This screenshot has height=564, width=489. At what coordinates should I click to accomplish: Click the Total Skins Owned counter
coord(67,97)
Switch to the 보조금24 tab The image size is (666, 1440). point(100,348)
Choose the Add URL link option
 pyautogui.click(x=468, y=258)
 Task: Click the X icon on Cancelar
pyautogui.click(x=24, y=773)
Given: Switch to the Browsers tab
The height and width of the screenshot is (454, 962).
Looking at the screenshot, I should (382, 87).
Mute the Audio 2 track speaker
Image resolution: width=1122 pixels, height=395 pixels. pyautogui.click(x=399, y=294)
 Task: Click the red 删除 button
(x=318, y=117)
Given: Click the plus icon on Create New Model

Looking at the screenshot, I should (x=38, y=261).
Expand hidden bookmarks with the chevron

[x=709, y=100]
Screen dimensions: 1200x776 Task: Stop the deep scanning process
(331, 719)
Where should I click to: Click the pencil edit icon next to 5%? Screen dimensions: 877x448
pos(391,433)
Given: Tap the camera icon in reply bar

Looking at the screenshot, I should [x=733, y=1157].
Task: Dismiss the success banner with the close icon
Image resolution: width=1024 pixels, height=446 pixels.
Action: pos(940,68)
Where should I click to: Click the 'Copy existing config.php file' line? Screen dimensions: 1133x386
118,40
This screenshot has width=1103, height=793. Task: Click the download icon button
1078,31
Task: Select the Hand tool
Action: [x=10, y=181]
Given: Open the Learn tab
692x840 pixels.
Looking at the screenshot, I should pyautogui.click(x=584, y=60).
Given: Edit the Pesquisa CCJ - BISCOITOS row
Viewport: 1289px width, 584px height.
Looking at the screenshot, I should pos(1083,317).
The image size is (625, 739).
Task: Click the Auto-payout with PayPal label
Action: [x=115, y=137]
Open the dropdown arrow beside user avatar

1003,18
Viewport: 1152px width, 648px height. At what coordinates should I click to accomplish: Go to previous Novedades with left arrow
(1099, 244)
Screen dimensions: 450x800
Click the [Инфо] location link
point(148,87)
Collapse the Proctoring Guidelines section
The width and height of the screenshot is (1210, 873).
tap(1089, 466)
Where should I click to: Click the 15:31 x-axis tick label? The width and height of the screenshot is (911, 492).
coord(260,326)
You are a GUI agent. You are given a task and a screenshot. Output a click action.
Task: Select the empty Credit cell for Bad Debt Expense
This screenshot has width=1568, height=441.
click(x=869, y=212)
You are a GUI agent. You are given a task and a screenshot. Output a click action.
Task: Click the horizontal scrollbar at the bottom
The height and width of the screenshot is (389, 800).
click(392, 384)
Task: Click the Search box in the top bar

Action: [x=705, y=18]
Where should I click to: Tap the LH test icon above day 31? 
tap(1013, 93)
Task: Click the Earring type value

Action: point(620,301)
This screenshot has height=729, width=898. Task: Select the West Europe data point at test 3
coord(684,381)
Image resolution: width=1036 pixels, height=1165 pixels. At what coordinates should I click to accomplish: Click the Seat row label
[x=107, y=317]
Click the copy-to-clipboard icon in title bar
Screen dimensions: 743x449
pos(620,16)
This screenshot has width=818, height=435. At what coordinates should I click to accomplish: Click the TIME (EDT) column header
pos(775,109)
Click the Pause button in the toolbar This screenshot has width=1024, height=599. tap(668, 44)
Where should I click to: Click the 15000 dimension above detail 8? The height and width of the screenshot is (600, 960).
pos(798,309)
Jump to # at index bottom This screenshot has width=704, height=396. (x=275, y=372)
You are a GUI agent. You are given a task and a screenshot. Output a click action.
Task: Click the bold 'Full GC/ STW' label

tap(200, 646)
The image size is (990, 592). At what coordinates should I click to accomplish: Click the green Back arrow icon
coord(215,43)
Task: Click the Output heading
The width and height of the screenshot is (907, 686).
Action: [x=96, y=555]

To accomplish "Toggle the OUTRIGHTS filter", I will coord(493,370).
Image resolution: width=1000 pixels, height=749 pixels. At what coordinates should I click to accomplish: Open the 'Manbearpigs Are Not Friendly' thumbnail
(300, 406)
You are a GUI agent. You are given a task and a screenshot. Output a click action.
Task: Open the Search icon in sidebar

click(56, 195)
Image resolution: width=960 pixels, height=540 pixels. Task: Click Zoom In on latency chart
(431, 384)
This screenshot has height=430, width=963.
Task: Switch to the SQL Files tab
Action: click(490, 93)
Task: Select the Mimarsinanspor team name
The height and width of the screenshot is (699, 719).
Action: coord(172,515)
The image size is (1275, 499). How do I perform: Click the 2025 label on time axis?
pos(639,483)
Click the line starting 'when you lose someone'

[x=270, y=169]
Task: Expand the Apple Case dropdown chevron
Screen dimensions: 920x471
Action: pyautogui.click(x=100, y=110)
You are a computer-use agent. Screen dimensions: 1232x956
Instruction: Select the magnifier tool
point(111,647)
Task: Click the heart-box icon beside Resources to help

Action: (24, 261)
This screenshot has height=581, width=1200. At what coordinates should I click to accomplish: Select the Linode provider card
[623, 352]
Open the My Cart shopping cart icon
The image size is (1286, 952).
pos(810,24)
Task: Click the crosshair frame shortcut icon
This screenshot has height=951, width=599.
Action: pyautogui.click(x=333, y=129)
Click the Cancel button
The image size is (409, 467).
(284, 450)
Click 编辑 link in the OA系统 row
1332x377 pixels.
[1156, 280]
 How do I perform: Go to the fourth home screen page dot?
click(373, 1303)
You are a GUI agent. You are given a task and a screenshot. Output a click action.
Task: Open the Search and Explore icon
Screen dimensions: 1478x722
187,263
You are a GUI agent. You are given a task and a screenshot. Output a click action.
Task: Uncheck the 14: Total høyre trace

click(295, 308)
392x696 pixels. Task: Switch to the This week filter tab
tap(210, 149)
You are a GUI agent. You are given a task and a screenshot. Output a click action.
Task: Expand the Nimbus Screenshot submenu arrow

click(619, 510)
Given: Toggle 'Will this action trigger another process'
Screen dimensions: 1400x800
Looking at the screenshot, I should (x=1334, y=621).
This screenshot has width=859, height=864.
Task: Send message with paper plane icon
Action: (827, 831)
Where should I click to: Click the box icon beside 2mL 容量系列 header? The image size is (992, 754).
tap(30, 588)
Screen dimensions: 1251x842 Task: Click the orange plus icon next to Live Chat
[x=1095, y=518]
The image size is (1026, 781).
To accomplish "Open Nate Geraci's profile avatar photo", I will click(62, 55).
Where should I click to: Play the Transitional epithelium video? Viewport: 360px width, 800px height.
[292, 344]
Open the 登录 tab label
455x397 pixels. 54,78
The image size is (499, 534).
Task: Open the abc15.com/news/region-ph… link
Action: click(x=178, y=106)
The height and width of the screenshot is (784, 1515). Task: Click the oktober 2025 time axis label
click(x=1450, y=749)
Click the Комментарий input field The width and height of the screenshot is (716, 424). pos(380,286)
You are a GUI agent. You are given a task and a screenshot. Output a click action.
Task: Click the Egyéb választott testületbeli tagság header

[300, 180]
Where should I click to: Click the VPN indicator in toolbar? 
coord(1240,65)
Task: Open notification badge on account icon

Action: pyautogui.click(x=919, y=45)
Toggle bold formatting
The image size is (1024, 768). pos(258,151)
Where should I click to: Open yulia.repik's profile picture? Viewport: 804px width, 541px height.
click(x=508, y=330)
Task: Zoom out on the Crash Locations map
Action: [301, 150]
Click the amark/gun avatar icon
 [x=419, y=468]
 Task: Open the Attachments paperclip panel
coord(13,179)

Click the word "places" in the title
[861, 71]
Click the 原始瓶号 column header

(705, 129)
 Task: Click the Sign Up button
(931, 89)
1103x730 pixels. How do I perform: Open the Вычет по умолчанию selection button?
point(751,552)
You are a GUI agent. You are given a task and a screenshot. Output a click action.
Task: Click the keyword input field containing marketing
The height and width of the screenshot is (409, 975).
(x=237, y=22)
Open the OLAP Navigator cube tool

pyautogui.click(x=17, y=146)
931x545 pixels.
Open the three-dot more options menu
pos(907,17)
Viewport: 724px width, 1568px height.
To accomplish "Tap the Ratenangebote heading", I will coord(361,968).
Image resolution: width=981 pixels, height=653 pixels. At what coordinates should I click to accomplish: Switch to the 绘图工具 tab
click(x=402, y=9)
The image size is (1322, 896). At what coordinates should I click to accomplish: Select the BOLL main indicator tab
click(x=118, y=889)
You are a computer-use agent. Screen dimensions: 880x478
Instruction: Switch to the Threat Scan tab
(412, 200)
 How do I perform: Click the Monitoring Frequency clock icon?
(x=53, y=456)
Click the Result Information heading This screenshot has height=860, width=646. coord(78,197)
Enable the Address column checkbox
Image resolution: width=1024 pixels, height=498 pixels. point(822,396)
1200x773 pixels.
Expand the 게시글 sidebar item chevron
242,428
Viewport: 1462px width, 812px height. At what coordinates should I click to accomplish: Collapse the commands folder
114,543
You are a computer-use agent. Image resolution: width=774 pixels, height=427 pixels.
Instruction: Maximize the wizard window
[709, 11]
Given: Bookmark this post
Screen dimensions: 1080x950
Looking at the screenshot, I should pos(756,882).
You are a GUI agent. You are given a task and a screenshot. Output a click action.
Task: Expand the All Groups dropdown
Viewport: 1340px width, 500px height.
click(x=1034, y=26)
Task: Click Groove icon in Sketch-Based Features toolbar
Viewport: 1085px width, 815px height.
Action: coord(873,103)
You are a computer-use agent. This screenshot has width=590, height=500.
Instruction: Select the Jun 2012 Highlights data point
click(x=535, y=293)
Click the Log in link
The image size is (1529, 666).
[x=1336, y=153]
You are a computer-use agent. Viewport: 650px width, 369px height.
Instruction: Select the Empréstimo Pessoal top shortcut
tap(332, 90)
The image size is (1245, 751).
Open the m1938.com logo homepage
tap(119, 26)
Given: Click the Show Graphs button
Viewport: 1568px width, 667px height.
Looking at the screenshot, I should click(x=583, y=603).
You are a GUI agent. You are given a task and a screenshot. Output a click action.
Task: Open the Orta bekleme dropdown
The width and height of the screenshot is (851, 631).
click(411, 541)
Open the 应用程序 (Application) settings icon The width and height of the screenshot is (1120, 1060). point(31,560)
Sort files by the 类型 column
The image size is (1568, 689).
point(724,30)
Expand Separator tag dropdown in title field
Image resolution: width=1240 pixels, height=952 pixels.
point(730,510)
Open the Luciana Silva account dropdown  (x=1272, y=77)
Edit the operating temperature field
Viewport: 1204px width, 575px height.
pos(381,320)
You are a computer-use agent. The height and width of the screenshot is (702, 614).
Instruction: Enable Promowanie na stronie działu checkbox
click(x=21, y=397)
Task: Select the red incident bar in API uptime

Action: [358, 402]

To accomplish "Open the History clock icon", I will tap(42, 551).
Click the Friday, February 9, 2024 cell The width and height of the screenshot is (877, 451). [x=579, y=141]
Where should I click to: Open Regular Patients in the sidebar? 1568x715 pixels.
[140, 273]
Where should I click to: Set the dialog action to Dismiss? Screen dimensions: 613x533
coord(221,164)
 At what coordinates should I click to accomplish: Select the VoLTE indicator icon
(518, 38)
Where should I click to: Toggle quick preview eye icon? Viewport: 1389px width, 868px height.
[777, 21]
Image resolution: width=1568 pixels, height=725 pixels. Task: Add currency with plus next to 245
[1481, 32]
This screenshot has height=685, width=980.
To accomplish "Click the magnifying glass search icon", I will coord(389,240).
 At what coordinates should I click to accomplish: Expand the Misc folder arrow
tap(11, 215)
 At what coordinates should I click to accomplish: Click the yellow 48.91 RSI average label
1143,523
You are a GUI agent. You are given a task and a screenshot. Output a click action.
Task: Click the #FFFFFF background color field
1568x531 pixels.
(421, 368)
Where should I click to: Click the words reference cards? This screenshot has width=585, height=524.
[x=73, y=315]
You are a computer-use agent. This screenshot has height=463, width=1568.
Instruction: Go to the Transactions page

* **Exercise goal**
Report every line of the entries that carries the word "bottom".

* **Exercise result**
Task: Click the horizontal scrollbar at the bottom
Jump to # at index bottom This screenshot has width=704, height=396. (x=275, y=372)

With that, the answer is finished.